Work required :: Transcribe all of the following data verbatim, reproducing every line without alteration.

Information supplied ::

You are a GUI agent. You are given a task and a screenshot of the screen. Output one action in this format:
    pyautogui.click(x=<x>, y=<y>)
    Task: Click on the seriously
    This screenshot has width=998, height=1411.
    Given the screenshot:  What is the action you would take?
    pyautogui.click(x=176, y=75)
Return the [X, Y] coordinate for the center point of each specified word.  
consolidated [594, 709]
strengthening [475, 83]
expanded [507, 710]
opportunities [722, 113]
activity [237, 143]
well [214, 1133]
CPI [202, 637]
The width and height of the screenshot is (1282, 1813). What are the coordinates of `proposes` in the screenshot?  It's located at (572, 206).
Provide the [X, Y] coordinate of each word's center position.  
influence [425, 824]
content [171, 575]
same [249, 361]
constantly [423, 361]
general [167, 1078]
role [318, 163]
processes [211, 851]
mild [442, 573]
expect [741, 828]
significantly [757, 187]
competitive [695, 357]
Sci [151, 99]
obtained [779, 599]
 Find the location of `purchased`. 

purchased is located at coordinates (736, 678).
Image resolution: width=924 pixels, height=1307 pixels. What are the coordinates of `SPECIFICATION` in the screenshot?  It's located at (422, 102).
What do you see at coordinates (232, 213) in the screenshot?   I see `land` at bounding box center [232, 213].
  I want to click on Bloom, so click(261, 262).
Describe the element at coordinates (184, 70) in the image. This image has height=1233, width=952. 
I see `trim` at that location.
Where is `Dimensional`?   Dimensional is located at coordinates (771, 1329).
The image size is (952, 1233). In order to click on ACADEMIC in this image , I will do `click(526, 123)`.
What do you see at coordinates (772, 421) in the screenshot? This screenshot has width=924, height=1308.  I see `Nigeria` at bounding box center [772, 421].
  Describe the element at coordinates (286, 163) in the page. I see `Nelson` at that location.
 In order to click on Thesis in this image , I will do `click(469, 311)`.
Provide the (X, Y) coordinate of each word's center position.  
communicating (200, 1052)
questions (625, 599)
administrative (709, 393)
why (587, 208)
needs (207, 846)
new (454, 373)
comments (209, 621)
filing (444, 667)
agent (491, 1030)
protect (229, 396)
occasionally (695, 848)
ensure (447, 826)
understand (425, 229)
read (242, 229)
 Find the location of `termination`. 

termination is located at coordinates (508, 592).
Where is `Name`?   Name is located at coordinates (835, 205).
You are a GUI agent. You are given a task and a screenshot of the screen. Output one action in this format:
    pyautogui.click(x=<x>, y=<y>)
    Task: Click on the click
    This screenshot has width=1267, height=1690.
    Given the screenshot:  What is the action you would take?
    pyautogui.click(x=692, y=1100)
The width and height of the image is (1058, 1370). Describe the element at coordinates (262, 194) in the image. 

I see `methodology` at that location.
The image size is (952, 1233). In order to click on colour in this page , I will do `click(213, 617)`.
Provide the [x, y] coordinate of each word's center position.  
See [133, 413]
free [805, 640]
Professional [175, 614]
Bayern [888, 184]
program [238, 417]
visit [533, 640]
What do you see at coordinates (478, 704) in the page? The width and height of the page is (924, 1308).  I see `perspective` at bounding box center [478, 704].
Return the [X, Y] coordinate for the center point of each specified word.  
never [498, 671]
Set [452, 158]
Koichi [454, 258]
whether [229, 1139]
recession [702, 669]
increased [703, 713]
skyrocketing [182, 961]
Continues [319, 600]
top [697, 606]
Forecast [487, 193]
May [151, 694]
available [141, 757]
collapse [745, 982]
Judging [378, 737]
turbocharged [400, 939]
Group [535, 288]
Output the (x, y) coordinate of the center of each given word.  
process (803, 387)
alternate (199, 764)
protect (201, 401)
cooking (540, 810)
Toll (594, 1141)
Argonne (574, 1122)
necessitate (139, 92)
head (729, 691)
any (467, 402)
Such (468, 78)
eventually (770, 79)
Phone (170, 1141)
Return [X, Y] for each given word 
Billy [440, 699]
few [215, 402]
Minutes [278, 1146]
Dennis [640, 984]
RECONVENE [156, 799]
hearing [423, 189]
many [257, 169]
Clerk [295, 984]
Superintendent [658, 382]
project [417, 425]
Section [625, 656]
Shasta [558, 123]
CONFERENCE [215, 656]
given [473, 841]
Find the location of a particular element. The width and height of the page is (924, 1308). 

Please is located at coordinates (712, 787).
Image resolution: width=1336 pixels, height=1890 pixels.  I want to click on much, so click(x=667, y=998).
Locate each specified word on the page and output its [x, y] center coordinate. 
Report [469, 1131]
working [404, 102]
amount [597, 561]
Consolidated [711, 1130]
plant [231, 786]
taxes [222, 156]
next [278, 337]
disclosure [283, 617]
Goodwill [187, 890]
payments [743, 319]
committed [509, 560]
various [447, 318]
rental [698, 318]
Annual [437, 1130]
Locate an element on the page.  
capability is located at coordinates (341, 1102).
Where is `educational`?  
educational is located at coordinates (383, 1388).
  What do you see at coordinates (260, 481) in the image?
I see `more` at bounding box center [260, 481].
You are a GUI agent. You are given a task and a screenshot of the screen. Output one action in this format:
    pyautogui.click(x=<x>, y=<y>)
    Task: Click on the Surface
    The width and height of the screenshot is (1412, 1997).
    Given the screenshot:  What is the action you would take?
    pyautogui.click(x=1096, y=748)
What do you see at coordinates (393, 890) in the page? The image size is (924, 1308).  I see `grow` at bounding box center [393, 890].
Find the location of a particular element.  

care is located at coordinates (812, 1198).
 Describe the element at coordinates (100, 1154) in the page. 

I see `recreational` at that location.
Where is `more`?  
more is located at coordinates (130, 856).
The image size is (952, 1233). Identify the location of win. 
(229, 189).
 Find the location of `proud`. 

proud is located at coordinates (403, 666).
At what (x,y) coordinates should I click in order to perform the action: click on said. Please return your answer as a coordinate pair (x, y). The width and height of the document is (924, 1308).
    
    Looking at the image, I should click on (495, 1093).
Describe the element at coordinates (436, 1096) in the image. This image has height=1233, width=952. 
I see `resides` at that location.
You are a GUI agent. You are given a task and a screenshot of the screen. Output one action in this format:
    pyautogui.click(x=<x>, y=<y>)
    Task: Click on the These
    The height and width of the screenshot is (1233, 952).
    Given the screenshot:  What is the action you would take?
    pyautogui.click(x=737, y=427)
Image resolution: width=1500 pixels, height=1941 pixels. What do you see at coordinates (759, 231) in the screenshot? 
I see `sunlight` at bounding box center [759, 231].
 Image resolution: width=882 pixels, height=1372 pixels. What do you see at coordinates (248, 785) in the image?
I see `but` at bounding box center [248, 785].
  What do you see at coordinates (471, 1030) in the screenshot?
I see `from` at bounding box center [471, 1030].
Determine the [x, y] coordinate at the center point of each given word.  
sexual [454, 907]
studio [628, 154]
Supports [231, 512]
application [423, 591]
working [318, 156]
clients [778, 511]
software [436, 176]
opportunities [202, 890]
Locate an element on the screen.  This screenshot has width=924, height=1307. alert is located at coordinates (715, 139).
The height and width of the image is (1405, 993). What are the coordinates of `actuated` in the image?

Answer ::
You are a GUI agent. You are given a task and a screenshot of the screen. Output one action in this format:
    pyautogui.click(x=<x>, y=<y>)
    Task: Click on the seriously
    This screenshot has width=998, height=1411.
    Given the screenshot:  What is the action you would take?
    pyautogui.click(x=176, y=75)
Return the [X, Y] coordinate for the center point of each specified word.  
consolidated [594, 709]
strengthening [475, 83]
expanded [507, 710]
opportunities [722, 113]
activity [237, 143]
well [214, 1133]
CPI [202, 637]
The width and height of the screenshot is (1282, 1813). What are the coordinates of `proposes` in the screenshot?  It's located at (572, 206).
Provide the [X, Y] coordinate of each word's center position.  
influence [425, 824]
content [171, 575]
same [249, 361]
constantly [423, 361]
general [167, 1078]
role [318, 163]
processes [211, 851]
mild [442, 573]
expect [741, 828]
significantly [757, 187]
competitive [695, 357]
Sci [151, 99]
obtained [779, 599]
 Find the location of `purchased`. 

purchased is located at coordinates (736, 678).
Image resolution: width=924 pixels, height=1307 pixels. What are the coordinates of `SPECIFICATION` in the screenshot?  It's located at (422, 102).
What do you see at coordinates (232, 213) in the screenshot?   I see `land` at bounding box center [232, 213].
  I want to click on Bloom, so click(261, 262).
Describe the element at coordinates (184, 70) in the image. This image has height=1233, width=952. 
I see `trim` at that location.
Where is `Dimensional`?   Dimensional is located at coordinates (771, 1329).
The image size is (952, 1233). In order to click on ACADEMIC in this image , I will do `click(526, 123)`.
What do you see at coordinates (772, 421) in the screenshot? This screenshot has width=924, height=1308.  I see `Nigeria` at bounding box center [772, 421].
  Describe the element at coordinates (286, 163) in the page. I see `Nelson` at that location.
 In order to click on Thesis in this image , I will do `click(469, 311)`.
Provide the (X, Y) coordinate of each word's center position.  
communicating (200, 1052)
questions (625, 599)
administrative (709, 393)
why (587, 208)
needs (207, 846)
new (454, 373)
comments (209, 621)
filing (444, 667)
agent (491, 1030)
protect (229, 396)
occasionally (695, 848)
ensure (447, 826)
understand (425, 229)
read (242, 229)
 Find the location of `termination`. 

termination is located at coordinates (508, 592).
Where is `Name`?   Name is located at coordinates (835, 205).
You are a GUI agent. You are given a task and a screenshot of the screen. Output one action in this format:
    pyautogui.click(x=<x>, y=<y>)
    Task: Click on the click
    This screenshot has width=1267, height=1690.
    Given the screenshot:  What is the action you would take?
    pyautogui.click(x=692, y=1100)
The width and height of the image is (1058, 1370). Describe the element at coordinates (262, 194) in the image. 

I see `methodology` at that location.
The image size is (952, 1233). In order to click on colour in this page , I will do `click(213, 617)`.
Provide the [x, y] coordinate of each word's center position.  
See [133, 413]
free [805, 640]
Professional [175, 614]
Bayern [888, 184]
program [238, 417]
visit [533, 640]
What do you see at coordinates (478, 704) in the page? The width and height of the page is (924, 1308).  I see `perspective` at bounding box center [478, 704].
Return the [X, Y] coordinate for the center point of each specified word.  
never [498, 671]
Set [452, 158]
Koichi [454, 258]
whether [229, 1139]
recession [702, 669]
increased [703, 713]
skyrocketing [182, 961]
Continues [319, 600]
top [697, 606]
Forecast [487, 193]
May [151, 694]
available [141, 757]
collapse [745, 982]
Judging [378, 737]
turbocharged [400, 939]
Group [535, 288]
Output the (x, y) coordinate of the center of each given word.  
process (803, 387)
alternate (199, 764)
protect (201, 401)
cooking (540, 810)
Toll (594, 1141)
Argonne (574, 1122)
necessitate (139, 92)
head (729, 691)
any (467, 402)
Such (468, 78)
eventually (770, 79)
Phone (170, 1141)
Return [X, Y] for each given word 
Billy [440, 699]
few [215, 402]
Minutes [278, 1146]
Dennis [640, 984]
RECONVENE [156, 799]
hearing [423, 189]
many [257, 169]
Clerk [295, 984]
Superintendent [658, 382]
project [417, 425]
Section [625, 656]
Shasta [558, 123]
CONFERENCE [215, 656]
given [473, 841]
Find the location of a particular element. The width and height of the page is (924, 1308). 

Please is located at coordinates (712, 787).
Image resolution: width=1336 pixels, height=1890 pixels.  I want to click on much, so click(x=667, y=998).
Locate each specified word on the page and output its [x, y] center coordinate. 
Report [469, 1131]
working [404, 102]
amount [597, 561]
Consolidated [711, 1130]
plant [231, 786]
taxes [222, 156]
next [278, 337]
disclosure [283, 617]
Goodwill [187, 890]
payments [743, 319]
committed [509, 560]
various [447, 318]
rental [698, 318]
Annual [437, 1130]
Locate an element on the page.  
capability is located at coordinates (341, 1102).
Where is `educational`?  
educational is located at coordinates (383, 1388).
  What do you see at coordinates (260, 481) in the image?
I see `more` at bounding box center [260, 481].
You are a GUI agent. You are given a task and a screenshot of the screen. Output one action in this format:
    pyautogui.click(x=<x>, y=<y>)
    Task: Click on the Surface
    The width and height of the screenshot is (1412, 1997).
    Given the screenshot:  What is the action you would take?
    pyautogui.click(x=1096, y=748)
What do you see at coordinates (393, 890) in the page? The image size is (924, 1308).  I see `grow` at bounding box center [393, 890].
Find the location of a particular element.  

care is located at coordinates (812, 1198).
 Describe the element at coordinates (100, 1154) in the page. 

I see `recreational` at that location.
Where is `more`?  
more is located at coordinates (130, 856).
The image size is (952, 1233). Identify the location of win. 
(229, 189).
 Find the location of `proud`. 

proud is located at coordinates (403, 666).
At what (x,y) coordinates should I click in order to perform the action: click on said. Please return your answer as a coordinate pair (x, y). The width and height of the document is (924, 1308).
    
    Looking at the image, I should click on (495, 1093).
Describe the element at coordinates (436, 1096) in the image. This image has height=1233, width=952. 
I see `resides` at that location.
You are a GUI agent. You are given a task and a screenshot of the screen. Output one action in this format:
    pyautogui.click(x=<x>, y=<y>)
    Task: Click on the These
    The height and width of the screenshot is (1233, 952).
    Given the screenshot:  What is the action you would take?
    pyautogui.click(x=737, y=427)
Image resolution: width=1500 pixels, height=1941 pixels. What do you see at coordinates (759, 231) in the screenshot? 
I see `sunlight` at bounding box center [759, 231].
 Image resolution: width=882 pixels, height=1372 pixels. What do you see at coordinates (248, 785) in the image?
I see `but` at bounding box center [248, 785].
  What do you see at coordinates (471, 1030) in the screenshot?
I see `from` at bounding box center [471, 1030].
Determine the [x, y] coordinate at the center point of each given word.  
sexual [454, 907]
studio [628, 154]
Supports [231, 512]
application [423, 591]
working [318, 156]
clients [778, 511]
software [436, 176]
opportunities [202, 890]
Locate an element on the screen.  This screenshot has width=924, height=1307. alert is located at coordinates (715, 139).
The height and width of the image is (1405, 993). What are the coordinates of `actuated` in the image?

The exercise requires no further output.